◆ ASSIGNED TASK A
List every issue that, according to the congregational actions statement, the educational programs for all ages are to address.
◆ ASSIGNED TASK B
Return verbatim the portion of the congregational actions statement from "With gratitude and" up to and including "the earth's bounty.".

◆ EXTRACTED TEXT
=== Section Start ===

Congregational Actions
As congregations, we aspire to:
- provide and sell more plant-based, organic, locally produced, and fair trade foods at congregational events;
- promote economic accessibility to safe, ethically produced food by organizing members to work for food justice through activities such as: urging grocery chains to locate stores in low income neighborhoods, supporting local food co-ops, helping people obtain food stamps, advocating for increased funding to alleviate hunger, and assisting local meals on wheels and food bank programs;
- support the Unitarian Universalist Service Committee, Unitarian Universalist United Nations Office, and other relevant UU organizations in their efforts to ensure that everyone has adequate nutritious food, produced sustainably;
- provide educational programs for all ages that address the issues of environmental justice, world hunger, gardening, food preparation, and nutrition;
- become Green Sanctuary—accredited and include ethical eating in programs;
- advocate for healthful food for school and other institutional meals; and
- engage in direct action in solidarity with workers and labor advocacy groups to support agricultural and food workers.
With gratitude and reverence for all life, we savor food mindful of all that has contributed to it. We commit ourselves to a more equitable sharing of the earth's bounty.

=== Section End ===

Records from a collection:
=== Section Start ===

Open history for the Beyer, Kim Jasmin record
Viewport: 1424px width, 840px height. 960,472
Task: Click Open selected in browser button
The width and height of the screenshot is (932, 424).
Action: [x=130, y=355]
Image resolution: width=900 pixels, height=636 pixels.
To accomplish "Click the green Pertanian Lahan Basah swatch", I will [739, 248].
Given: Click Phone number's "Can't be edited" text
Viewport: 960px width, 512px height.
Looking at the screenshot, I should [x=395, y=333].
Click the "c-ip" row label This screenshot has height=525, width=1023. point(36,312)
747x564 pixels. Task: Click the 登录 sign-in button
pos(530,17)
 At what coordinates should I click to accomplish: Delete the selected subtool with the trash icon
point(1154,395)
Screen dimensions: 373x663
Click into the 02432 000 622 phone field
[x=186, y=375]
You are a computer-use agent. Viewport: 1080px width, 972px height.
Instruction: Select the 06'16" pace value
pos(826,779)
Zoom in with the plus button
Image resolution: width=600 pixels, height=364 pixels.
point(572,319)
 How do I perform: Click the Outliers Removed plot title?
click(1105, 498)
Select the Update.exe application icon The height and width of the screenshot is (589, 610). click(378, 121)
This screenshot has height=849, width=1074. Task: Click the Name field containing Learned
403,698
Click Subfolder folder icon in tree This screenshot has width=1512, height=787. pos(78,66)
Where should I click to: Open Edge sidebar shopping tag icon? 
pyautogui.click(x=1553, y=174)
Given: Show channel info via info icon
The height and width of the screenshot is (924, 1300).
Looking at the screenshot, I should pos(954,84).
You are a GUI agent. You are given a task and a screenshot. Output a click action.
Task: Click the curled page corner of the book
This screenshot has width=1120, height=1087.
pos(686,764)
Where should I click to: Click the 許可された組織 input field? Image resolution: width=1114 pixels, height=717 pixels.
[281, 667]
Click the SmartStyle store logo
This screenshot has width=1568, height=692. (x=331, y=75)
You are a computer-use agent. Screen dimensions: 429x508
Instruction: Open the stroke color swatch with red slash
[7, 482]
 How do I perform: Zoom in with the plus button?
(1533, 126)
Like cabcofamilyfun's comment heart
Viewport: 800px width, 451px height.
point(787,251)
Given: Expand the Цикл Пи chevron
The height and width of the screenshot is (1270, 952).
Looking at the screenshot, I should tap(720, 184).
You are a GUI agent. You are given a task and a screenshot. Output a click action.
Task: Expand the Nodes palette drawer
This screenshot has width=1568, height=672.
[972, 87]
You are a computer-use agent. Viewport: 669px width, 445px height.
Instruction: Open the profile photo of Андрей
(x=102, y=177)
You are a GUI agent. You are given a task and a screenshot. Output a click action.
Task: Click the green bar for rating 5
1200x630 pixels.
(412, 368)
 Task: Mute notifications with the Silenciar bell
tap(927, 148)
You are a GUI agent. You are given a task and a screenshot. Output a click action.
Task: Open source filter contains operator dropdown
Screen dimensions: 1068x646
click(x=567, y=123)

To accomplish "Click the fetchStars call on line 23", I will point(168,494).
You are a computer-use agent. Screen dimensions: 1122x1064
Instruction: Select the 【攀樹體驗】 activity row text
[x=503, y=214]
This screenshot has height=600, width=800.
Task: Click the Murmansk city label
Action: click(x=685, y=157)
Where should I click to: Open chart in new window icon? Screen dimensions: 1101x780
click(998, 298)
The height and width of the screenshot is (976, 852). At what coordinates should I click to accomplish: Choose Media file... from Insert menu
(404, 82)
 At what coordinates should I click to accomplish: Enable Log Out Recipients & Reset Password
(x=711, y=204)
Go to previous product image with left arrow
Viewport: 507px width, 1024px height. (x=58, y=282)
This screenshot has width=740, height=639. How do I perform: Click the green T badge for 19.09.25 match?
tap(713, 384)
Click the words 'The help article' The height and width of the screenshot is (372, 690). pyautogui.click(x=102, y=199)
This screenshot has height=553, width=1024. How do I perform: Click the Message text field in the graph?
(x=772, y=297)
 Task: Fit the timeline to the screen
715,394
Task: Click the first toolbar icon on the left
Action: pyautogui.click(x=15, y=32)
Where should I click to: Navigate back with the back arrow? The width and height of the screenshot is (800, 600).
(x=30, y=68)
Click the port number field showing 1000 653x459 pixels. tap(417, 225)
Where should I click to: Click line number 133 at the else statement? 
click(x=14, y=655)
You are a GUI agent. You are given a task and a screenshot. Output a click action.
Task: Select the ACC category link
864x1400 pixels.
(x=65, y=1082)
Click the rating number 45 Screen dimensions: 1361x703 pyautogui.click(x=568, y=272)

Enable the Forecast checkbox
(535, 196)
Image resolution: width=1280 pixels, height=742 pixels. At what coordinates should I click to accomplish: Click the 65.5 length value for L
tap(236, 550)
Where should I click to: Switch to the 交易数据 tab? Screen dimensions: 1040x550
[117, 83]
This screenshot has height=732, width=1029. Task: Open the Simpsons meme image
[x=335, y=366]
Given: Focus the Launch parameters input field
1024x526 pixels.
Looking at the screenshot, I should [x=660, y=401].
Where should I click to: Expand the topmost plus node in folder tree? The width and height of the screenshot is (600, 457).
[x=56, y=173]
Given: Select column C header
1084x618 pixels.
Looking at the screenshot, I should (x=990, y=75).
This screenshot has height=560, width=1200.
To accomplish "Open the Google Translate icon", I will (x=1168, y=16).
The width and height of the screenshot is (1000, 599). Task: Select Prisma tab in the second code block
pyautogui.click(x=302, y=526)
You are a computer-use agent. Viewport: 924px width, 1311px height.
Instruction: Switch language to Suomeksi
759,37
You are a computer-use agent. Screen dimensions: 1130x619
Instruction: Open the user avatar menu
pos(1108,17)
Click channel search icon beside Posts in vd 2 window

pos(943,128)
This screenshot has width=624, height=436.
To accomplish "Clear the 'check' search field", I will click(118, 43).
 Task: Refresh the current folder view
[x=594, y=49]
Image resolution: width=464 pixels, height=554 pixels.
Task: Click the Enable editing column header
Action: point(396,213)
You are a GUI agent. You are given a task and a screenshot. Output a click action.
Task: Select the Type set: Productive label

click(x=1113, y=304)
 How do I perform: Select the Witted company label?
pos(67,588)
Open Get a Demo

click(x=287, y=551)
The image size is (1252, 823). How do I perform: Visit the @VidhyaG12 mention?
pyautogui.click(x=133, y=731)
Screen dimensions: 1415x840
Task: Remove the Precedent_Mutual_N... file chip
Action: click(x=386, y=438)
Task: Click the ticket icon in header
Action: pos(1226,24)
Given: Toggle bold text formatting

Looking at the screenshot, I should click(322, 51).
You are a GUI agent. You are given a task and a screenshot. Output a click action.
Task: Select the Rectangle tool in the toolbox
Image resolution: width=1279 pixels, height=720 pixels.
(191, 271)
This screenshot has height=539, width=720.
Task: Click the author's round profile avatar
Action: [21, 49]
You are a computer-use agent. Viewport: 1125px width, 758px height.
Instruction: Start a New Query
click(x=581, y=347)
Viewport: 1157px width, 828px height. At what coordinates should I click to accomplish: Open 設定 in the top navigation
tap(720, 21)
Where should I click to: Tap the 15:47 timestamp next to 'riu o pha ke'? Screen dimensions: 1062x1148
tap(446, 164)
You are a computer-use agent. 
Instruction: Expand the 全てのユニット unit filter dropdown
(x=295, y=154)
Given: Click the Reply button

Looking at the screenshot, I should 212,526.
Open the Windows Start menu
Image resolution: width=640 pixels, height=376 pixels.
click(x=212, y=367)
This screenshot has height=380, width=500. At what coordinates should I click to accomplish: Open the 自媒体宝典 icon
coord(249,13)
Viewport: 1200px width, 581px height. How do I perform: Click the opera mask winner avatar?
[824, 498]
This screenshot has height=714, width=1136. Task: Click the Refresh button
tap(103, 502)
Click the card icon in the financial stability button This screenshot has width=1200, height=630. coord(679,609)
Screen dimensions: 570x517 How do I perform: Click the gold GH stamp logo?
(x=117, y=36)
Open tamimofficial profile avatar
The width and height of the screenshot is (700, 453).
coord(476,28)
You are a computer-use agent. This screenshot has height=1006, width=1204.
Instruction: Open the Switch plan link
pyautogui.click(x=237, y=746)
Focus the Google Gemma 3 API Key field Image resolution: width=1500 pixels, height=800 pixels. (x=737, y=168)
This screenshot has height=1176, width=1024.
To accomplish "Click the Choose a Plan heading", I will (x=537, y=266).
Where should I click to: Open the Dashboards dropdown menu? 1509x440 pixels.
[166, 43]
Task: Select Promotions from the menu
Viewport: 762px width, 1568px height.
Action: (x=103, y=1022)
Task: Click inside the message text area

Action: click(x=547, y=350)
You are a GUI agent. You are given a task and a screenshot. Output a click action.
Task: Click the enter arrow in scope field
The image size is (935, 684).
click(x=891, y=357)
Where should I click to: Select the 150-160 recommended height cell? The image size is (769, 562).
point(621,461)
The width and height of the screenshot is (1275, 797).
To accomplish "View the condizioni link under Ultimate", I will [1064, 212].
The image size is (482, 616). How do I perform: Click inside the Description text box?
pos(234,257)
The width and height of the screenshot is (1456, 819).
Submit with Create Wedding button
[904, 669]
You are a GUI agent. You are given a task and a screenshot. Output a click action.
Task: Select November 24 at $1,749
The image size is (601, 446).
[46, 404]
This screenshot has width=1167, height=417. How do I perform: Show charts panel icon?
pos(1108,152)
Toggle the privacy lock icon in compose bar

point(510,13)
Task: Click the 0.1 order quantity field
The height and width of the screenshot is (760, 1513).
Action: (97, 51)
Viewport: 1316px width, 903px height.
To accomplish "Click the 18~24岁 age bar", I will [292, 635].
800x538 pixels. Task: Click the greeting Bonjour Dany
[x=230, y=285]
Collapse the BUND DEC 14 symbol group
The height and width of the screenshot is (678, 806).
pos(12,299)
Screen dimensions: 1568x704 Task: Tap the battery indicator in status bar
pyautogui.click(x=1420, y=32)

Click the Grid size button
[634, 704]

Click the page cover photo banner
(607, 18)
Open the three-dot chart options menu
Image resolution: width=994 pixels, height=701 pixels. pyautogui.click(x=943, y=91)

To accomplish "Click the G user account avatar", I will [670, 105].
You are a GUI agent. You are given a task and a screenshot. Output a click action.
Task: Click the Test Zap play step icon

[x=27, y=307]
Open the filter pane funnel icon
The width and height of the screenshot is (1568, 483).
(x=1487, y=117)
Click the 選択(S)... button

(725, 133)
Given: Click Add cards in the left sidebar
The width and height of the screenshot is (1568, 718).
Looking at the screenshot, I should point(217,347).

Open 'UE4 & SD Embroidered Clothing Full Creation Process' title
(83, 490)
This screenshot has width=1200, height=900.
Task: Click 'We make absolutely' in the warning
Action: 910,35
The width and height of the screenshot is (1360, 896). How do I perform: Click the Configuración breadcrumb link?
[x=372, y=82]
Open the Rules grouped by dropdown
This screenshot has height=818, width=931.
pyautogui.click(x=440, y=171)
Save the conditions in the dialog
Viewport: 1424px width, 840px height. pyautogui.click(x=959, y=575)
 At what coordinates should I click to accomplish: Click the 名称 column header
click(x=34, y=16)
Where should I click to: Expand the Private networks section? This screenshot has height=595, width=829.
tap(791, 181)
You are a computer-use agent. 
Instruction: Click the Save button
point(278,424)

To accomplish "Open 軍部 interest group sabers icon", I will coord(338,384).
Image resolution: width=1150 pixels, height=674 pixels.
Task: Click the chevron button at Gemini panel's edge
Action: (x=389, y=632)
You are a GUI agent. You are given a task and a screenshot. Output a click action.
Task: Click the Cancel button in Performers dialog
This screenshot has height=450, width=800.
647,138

=== Section End ===

◆ RESULT A
environmental justice
world hunger
gardening
food preparation
nutrition

◆ RESULT B
With gratitude and reverence for all life, we savor food mindful of all that has contributed to it. We commit ourselves to a more equitable sharing of the earth's bounty.